American academic (1924–1993)

Harold Clendenin Hinton (1924 – September 24, 1993) was an American sinologist and scholar of international relations. Born in France to a New York Times correspondent, he moved with his father to Washington, D.C., where he attended school. His college education at Harvard was interrupted by his service in the Pacific during World War II. After the war, he continued study at Harvard, receiving his PhD in 1946 under the direction of John King Fairbank. He began teaching at Georgetown University, and became one of the first American academics to specialize in the study of the emerging communist government of China. After brief stints at various universities in Washington and New York, he joined the Institute of Sino-Soviet Studies at George Washington University in 1964; during this period he worked as a government advisor on Sino-Soviet relations and an analyst at the Institute for Defense Analyses. He retired in 1992, and died at Estes Park, Colorado in 1993.

==Biography==
In 1924, Harold Clendenin Hinton was born in Neuilly-sur-Seine, a suburb of Paris. His father, Harold B. Hinton, was a correspondent for The New York Times. After moving to London, Harold B. was recalled to the New York Times office in New York City in 1932. Soon afterwards, the family moved to Washington, D.C., where Hinton attended St. Albans School. He attended prep school at St. Paul's in Concord, New Hampshire, and began study at Harvard College on a scholarship in 1941. This was soon interrupted by the American entrance into World War II; he entered service at Fort Devens in June 1943, and served in the Pacific Theater. He was sent to Korea shortly after the Japanese surrender, and worked as a military historian in Korea and Okinawa Island. After briefly returning to Harvard while on a waiting list to attend the Officers Candidate School at Fort Sill, Oklahoma, he was summoned to the fort, and took exams under the supervision of an army proctor; he graduated Harvard in absentia in 1946.

===Academic career===
Hinton left the military in 1946 and continued his studies at Harvard. He was elected to Phi Beta Kappa in 1946, and graduated with his PhD in 1951. His dissertation, The Grain Tribute System of China, 1845-1911, was written under the direction of John King Fairbank and later published by the university as a monograph in 1956. He began an assistant professorship at Georgetown University in 1950, where he founded the university's Asian Studies program. He served as a visiting professor at Cambridge in 1952–1953, where he conducted post-graduate research on a Fulbright Scholarship, and additionally lectured at Oxford. In 1956, he was a visiting professor at Harvard. A staunch anti-communist, he was part of a small group of academics who specialized in the study of Communist China under McCarthyism, where such study was generally discouraged. From 1957 to 1960, he directed Chinese studies at the Foreign Service Institute, succeeding A. Doak Barnett.

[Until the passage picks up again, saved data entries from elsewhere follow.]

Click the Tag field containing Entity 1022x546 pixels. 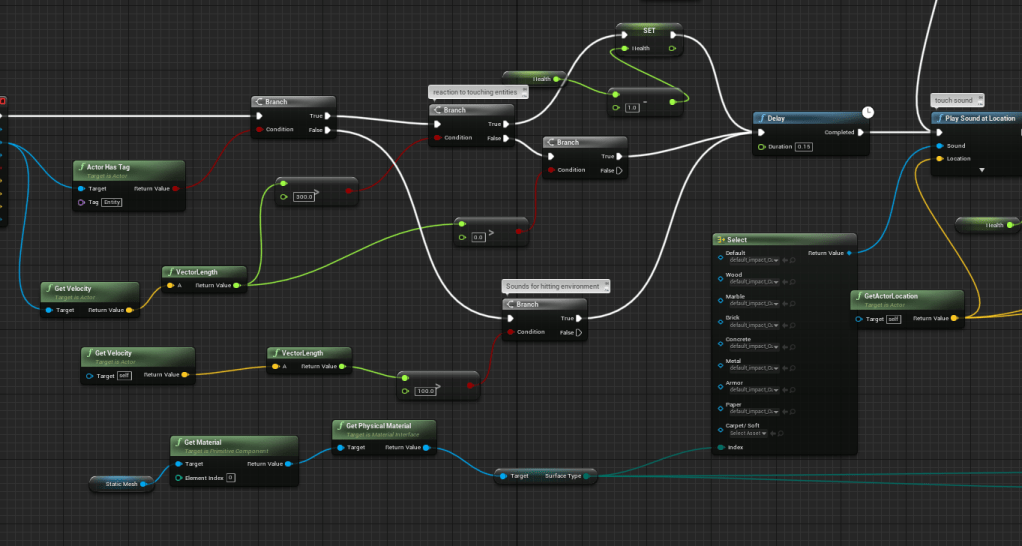[x=111, y=202]
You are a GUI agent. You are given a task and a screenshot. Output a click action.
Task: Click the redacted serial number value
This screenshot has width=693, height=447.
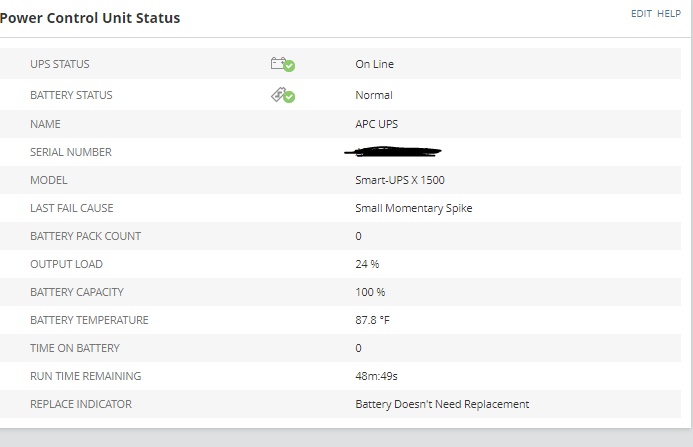pyautogui.click(x=392, y=152)
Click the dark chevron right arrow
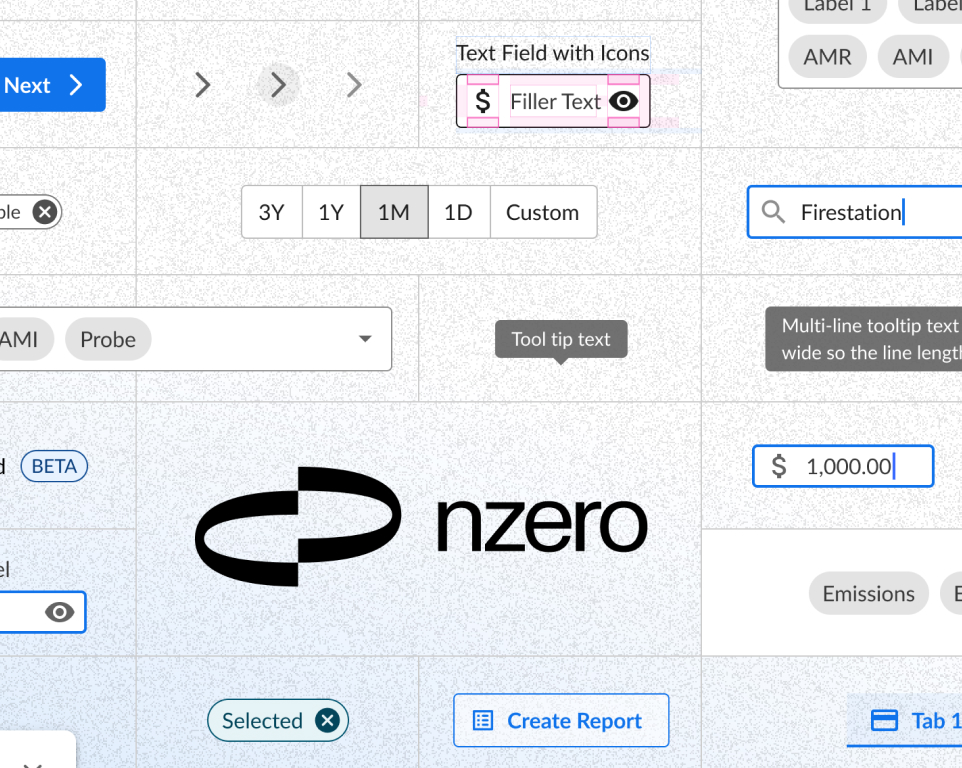Viewport: 962px width, 768px height. pos(203,85)
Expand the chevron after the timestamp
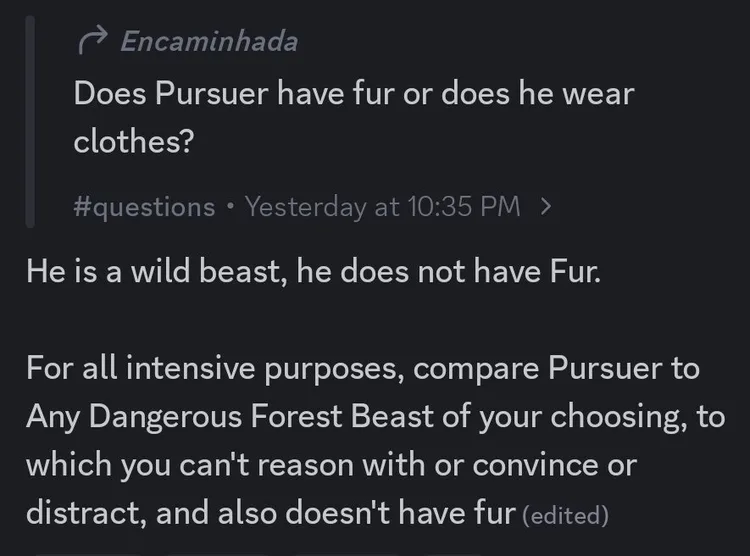The height and width of the screenshot is (556, 750). [x=546, y=207]
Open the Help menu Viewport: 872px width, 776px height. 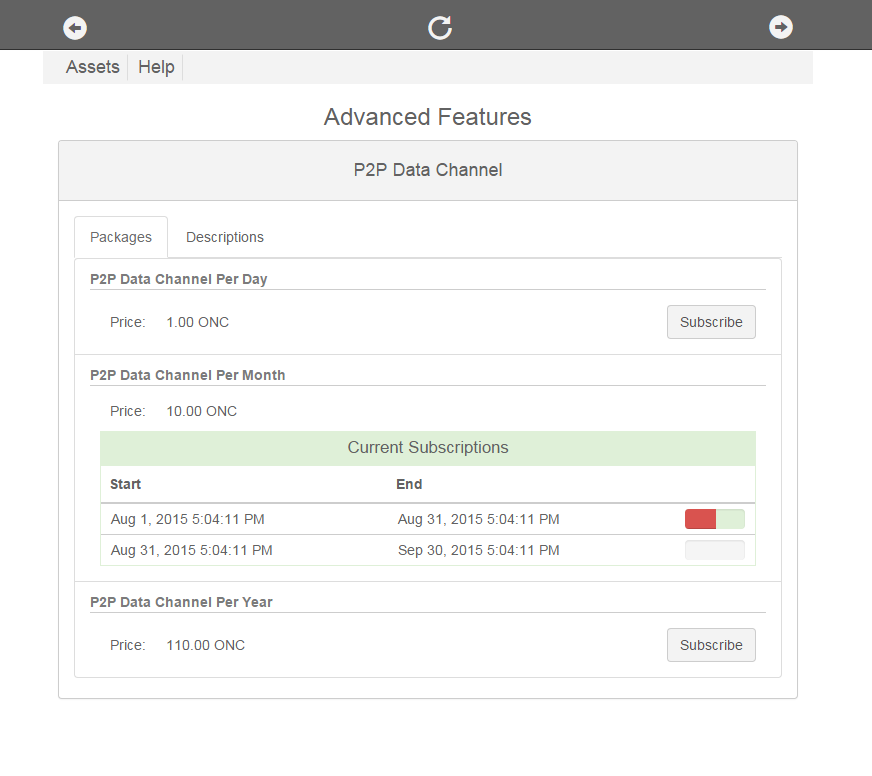[156, 67]
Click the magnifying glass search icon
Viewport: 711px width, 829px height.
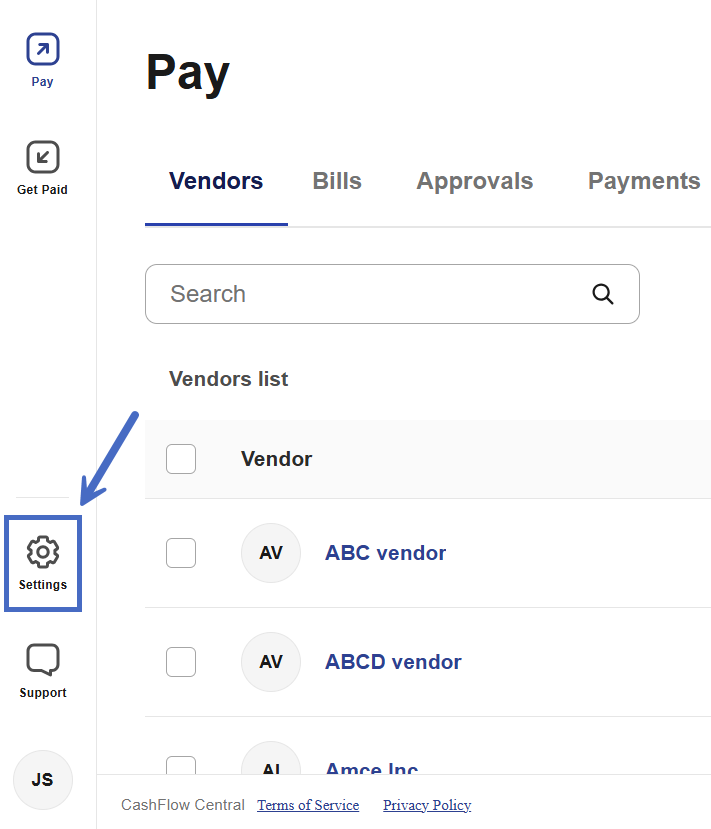[602, 294]
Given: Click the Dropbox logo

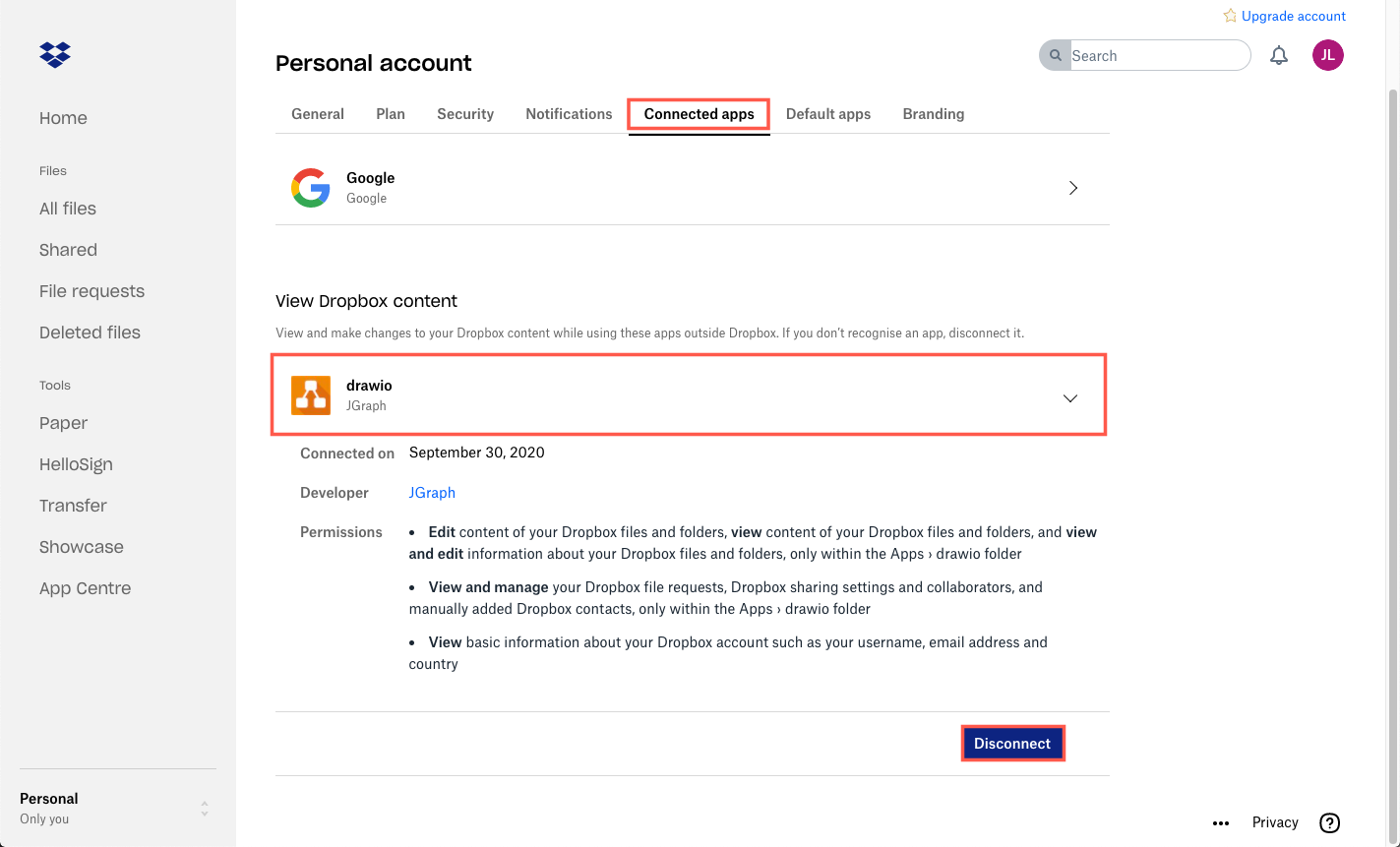Looking at the screenshot, I should (x=54, y=54).
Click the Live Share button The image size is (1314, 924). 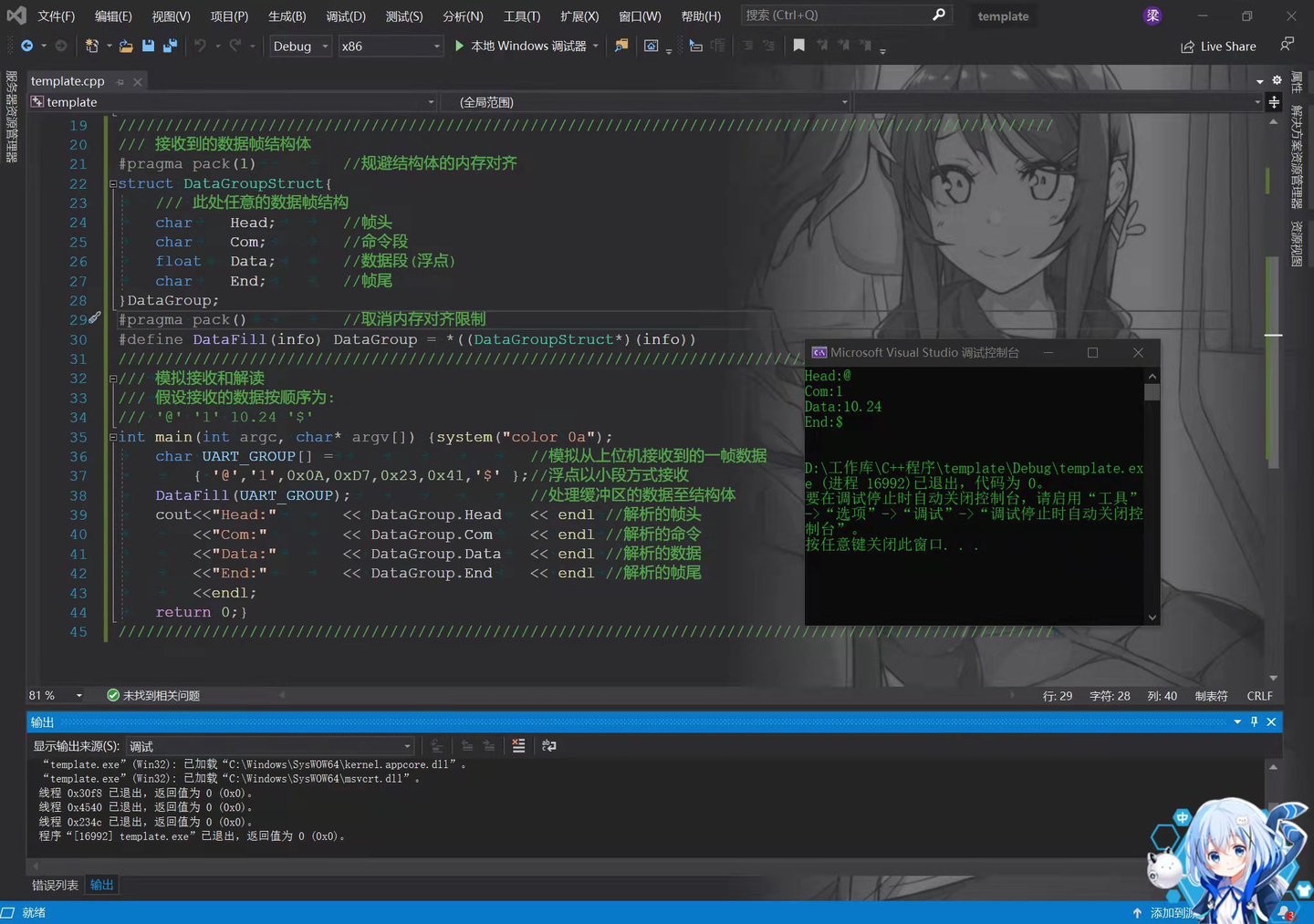(1218, 46)
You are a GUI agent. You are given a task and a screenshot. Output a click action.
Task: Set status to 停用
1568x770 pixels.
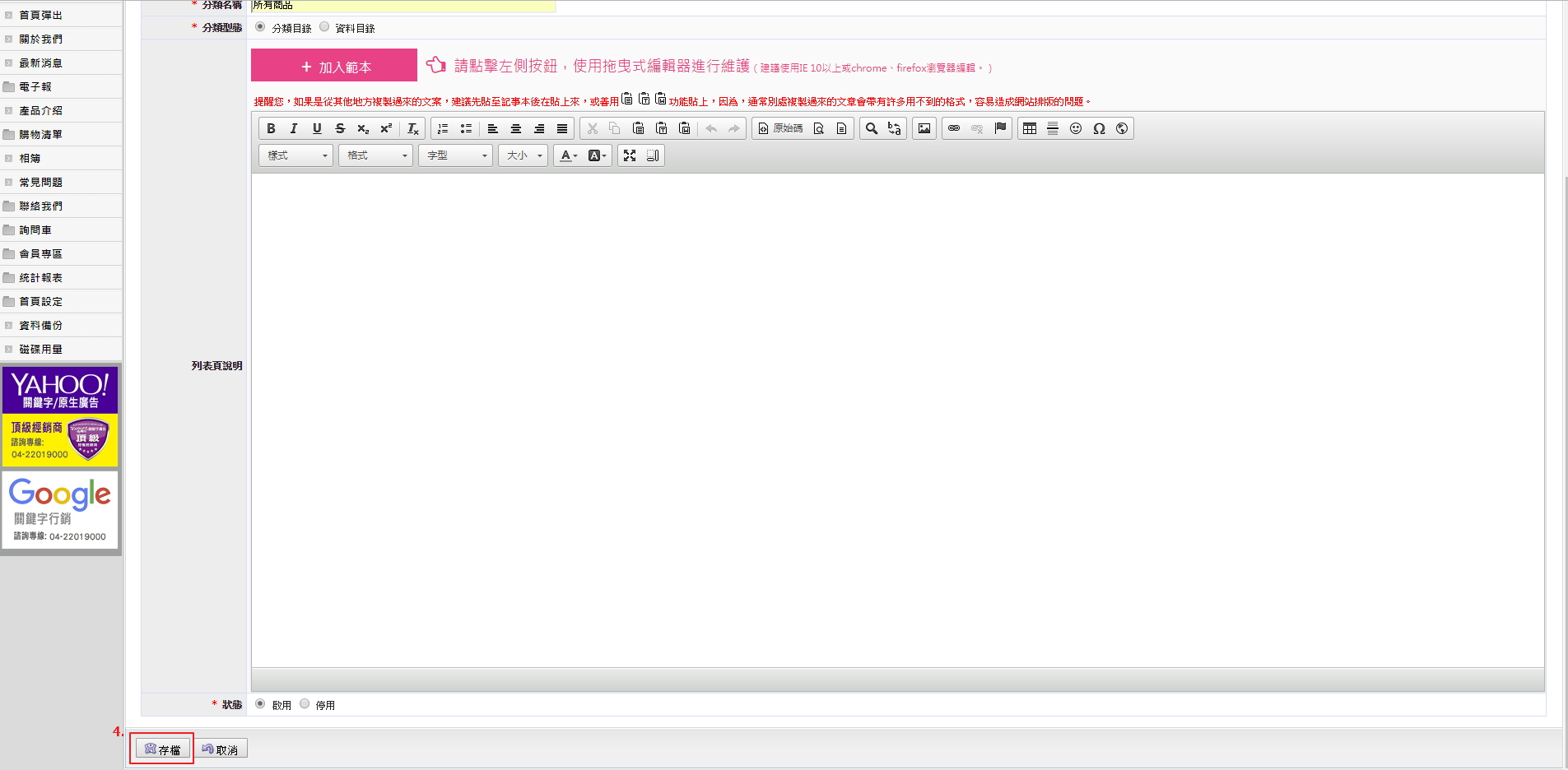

Hinton taught at Columbia University from 1960 to 1962, before returning to Washington to teach at Trinity College and the Johns Hopkins School of Advanced International Studies. In 1964, he joined the nascent Institute of Sino-Soviet Studies at George Washington University as an associate professor of political science and international affairs; he was promoted to a full professorship in 1967. During this period, he additionally worked at the Institute for Defense Analyses, where he studied and published analyses of Sino-Soviet relations, and advised the Department of Defense and State Department. During the late 1960s, he was approached by diplomats from the Soviet Embassy to discuss the Sino-Soviet split.

Hinton wrote two influential textbooks on Chinese foreign policy, publishing Communist China in World Politics in 1966 and China's Turbulent Quest in 1970. In 1986, he published the seven-volume handbook series The People's Republic of China: A Documentary Survey. He retired from George Washington University in June 1992, and was granted professor emeritus status. Hinton moved with his wife to Estes Park, Colorado. He worked as a visiting lecturer for the University of Colorado the following spring. Hinton died of a heart attack in Estes Park on September 24, 1993, at the age of 68.

== Bibliography ==
- Hinton, Harold C. (1956). "The Grain Tribute System of China, 1845–1911"
- Hinton, Harold C. (1956). "Leaders of Communist China"
- Hinton, Harold C. (1958). "Major Governments of Asia"
- Hinton, Harold C. (1966). "Communist China in World Politics"
- Hinton, Harold C. (1970). "China's Turbulent Quest"
- Hinton, Harold C. (1971). "The Bear at the Gate: Chinese Policy Making Under Soviet Pressure"
- Hinton, Harold C. (1973). "An Introduction to Chinese Politics"
- Hinton, Harold C. (1975). "Three and a Half Powers: The New Balance in Asia"
- Hinton, Harold C. (1976). "Peking-Washington: Chinese Foreign Policy and the United States"
- Hinton, Harold C. (1976). "The Sino-Soviet Confrontation: Implications for the Future"
- Hinton, Harold C. (1979). "Major Topics on China and Japan: A Handbook for Teachers"
- Hinton, Harold C. (1980). "The China Sea: The American Stake in its Future"
- Hinton, Harold C. (1983). "Korea Under New Leadership: The Fifth Republic"
- Hinton, Harold C. (1986). "The People's Republic of China, 1949-1979: A Documentary Survey"
===As editor===
- Hinton, Harold C. (1979). "The People's Republic of China: A Handbook"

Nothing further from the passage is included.